[Item-finding records]
====

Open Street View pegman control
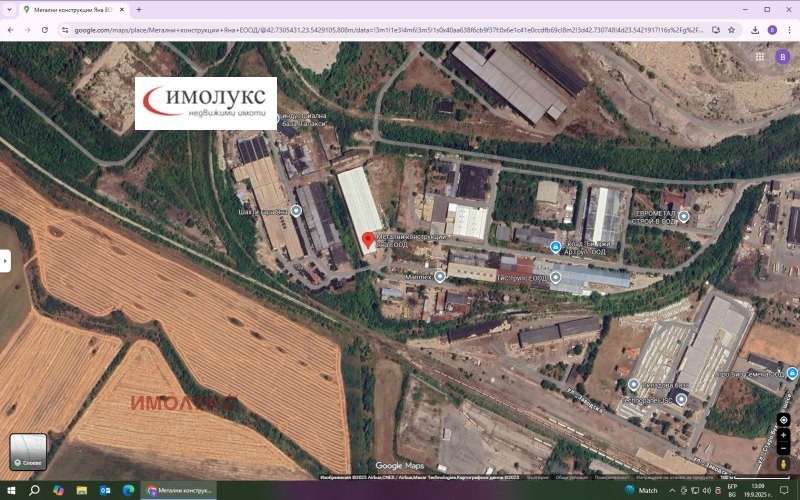Screen dimensions: 800x500 click(x=783, y=464)
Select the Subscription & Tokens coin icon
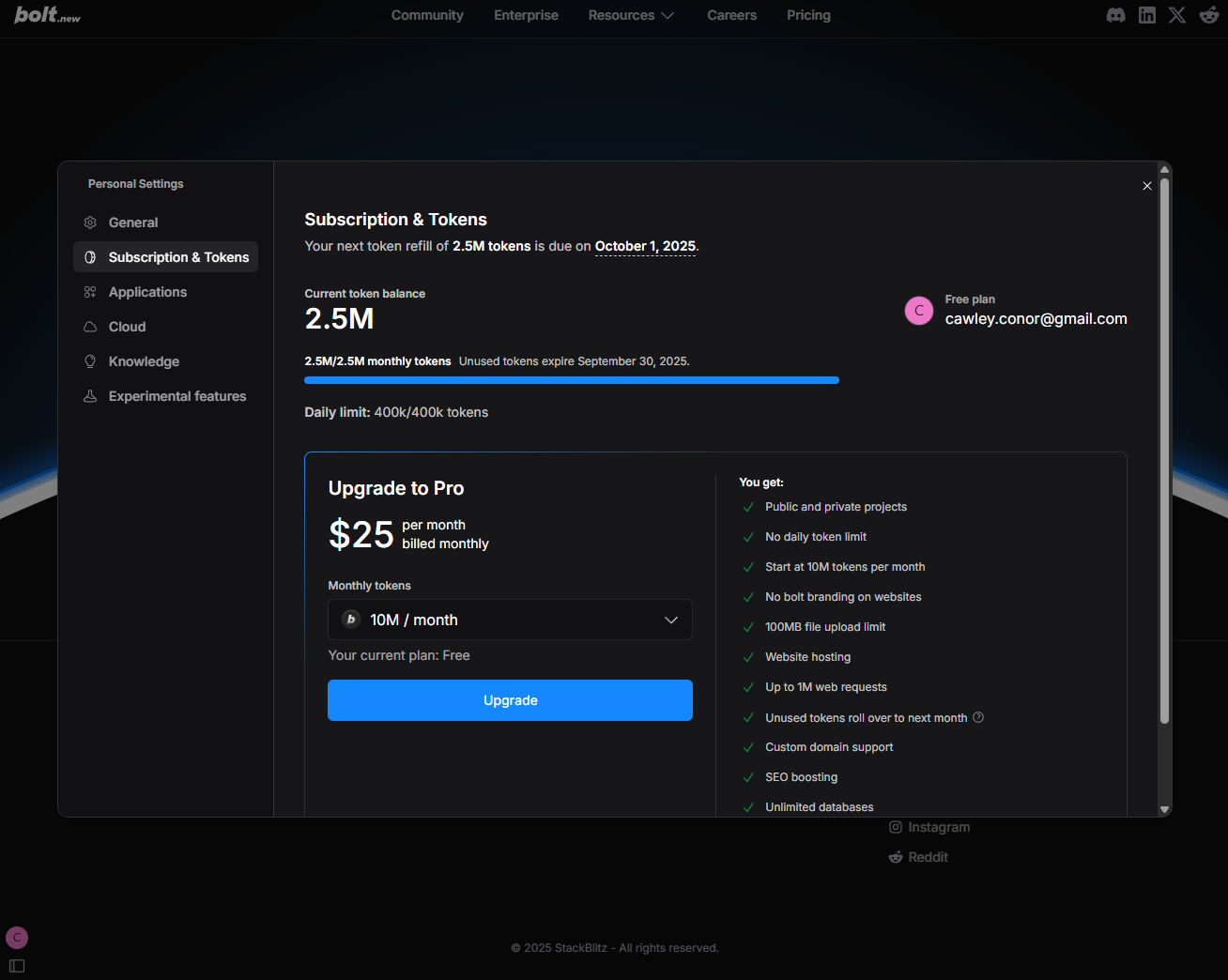 click(x=91, y=256)
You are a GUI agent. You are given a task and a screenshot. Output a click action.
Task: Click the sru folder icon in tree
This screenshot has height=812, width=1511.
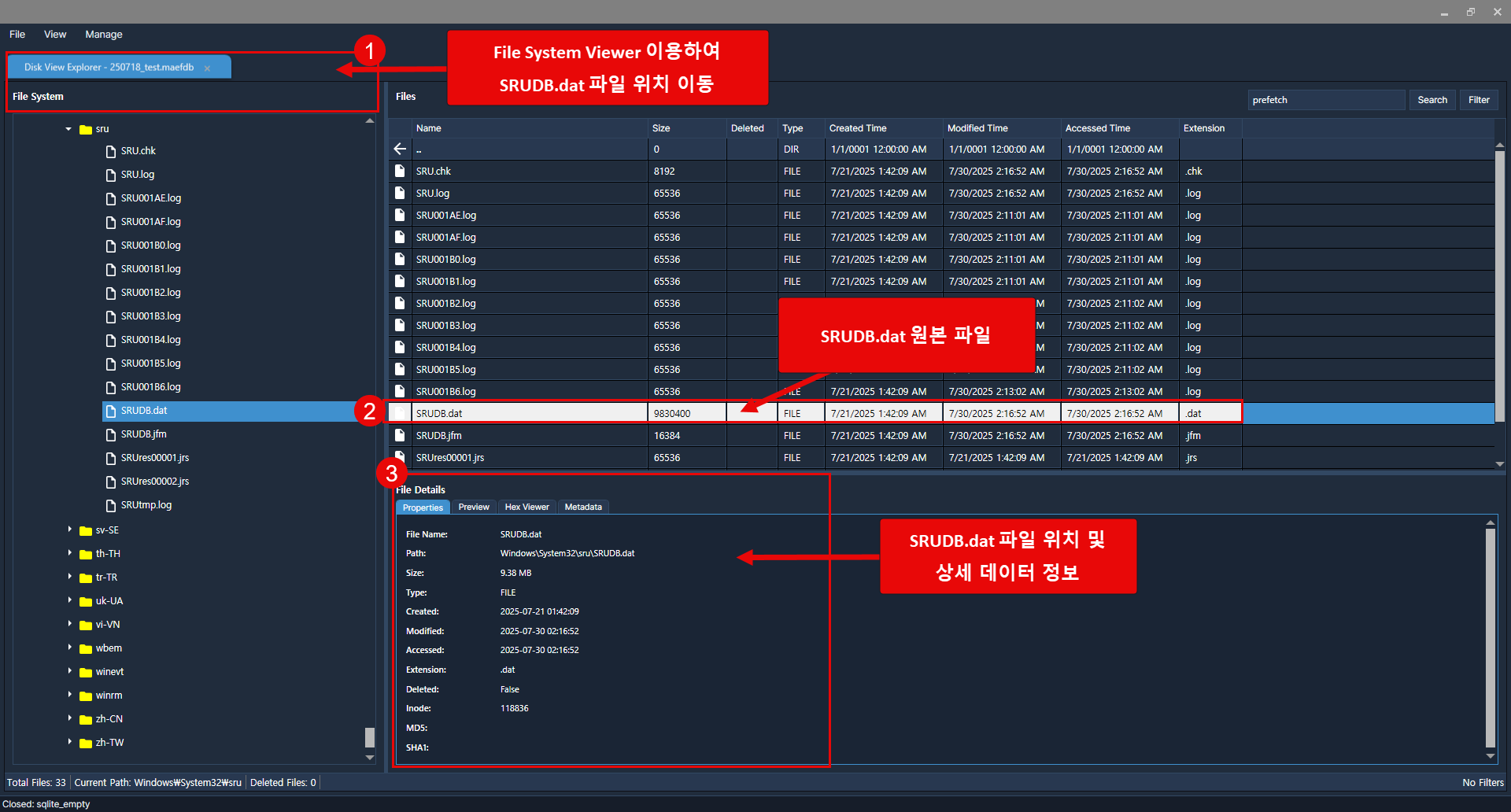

====

* WHAT THE TASK REQUIRES: Swap every "icon" in the material above for "symbol", keeping all else the same, and write the material out again without the pictures.

* RESPONSE TO THIS TASK:
Open Street View pegman control
Screen dimensions: 800x500 click(x=783, y=464)
Select the Subscription & Tokens coin symbol
 click(x=91, y=256)
You are a GUI agent. You are given a task and a screenshot. Output a click action.
Task: Click the sru folder symbol in tree
This screenshot has height=812, width=1511.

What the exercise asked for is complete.